━━━━━ Supplied passage ━━━━━
“You know more about your Uber driver than the food you’re eating,” says Karim Giscombe, the founder and CEO of a new company, Plant-Ag, about to launch in the coming weeks to close this peculiar knowledge gap. More and more consumers today want to know the origins of everything they buy, from what factory produced their T-shirt to where the gems in their jewelry were mined. Yet the decision-making process we use to buy fresh produce—a good purchased far more often, and that can also make us sick—really hasn’t evolved. Ever. In the store we’ll grab a tomato, spin it once in our hand, and hope for the best.
So Giscombe, a breezy but persuasive former director at Merrill Lynch whose social-media bios describe him as a “reformed capitalist,” has invested more than four years and so far raised $9 billion to build what he calls the first fully transparent field-to-plate supply chain in which consumers can track a vegetable’s journey from where it sprouted as a seed to the grocery store shelf.
The food system’s opacity has allowed foodborne illnesses to morph into a bona fide health crisis. Food is now believed to sicken one in six Americans a year—130,000 of them end up hospitalized and 3,000 die. The year 2019 was the worst on record, beating 2018, the previous record holder, which beat 2017, the record holder before that. The latest data shows rising illnesses traced back to Listeria, Salmonella, Shigella, Campylobacter, E. coli, Vibrio, Yersinia, and the parasite Cyclospora.
━━━━━
**Exercise**
Could you repeat the Plant-Ag passage between "The food system’s" and "the parasite Cyclospora.", inclusive, but switch "opacity" to "secrecy"?
━━━━━ Record extracts ━━━━━
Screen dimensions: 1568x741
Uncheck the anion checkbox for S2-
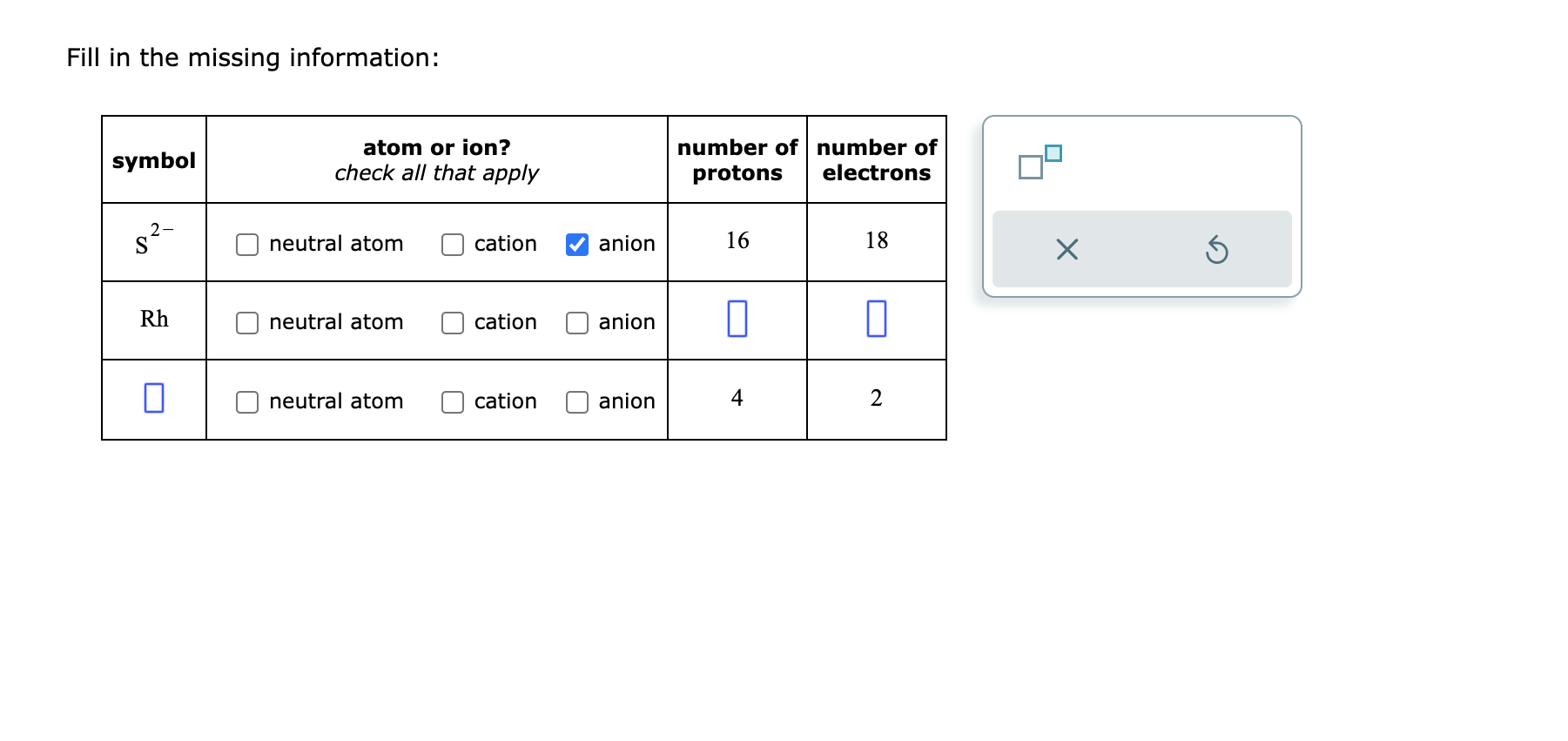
━━━━━
━━━━━ Record extracts ━━━━━
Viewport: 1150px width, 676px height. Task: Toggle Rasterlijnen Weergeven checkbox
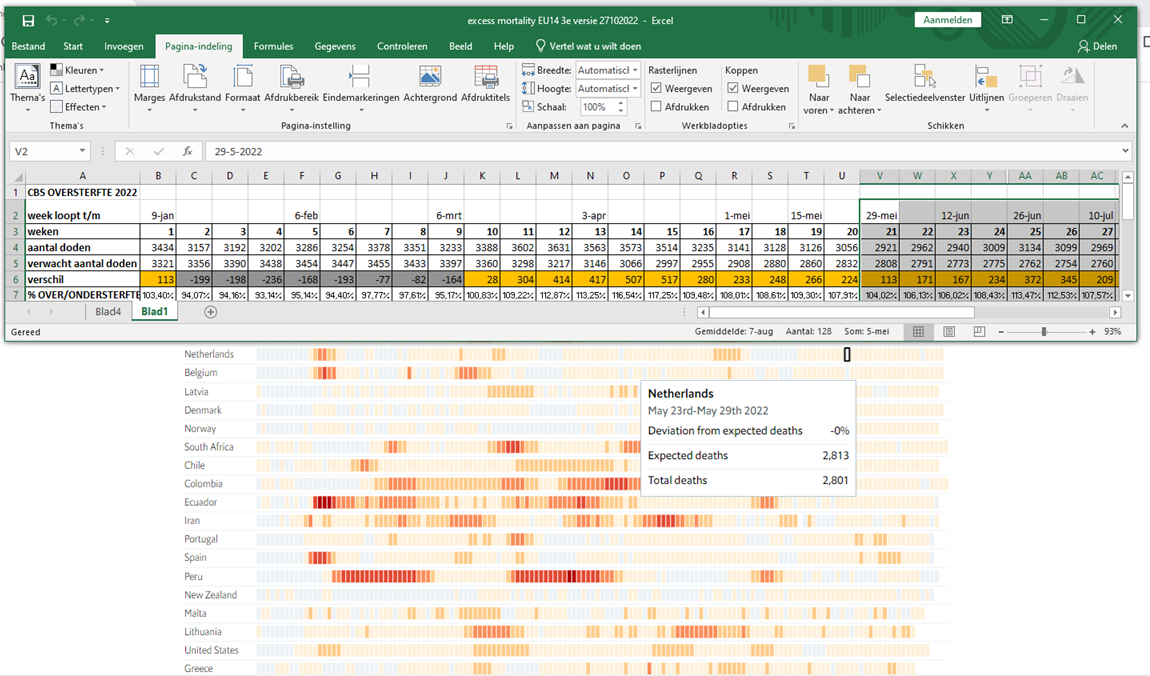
━━━━━
**Result**
The food system’s secrecy has allowed foodborne illnesses to morph into a bona fide health crisis. Food is now believed to sicken one in six Americans a year—130,000 of them end up hospitalized and 3,000 die. The year 2019 was the worst on record, beating 2018, the previous record holder, which beat 2017, the record holder before that. The latest data shows rising illnesses traced back to Listeria, Salmonella, Shigella, Campylobacter, E. coli, Vibrio, Yersinia, and the parasite Cyclospora.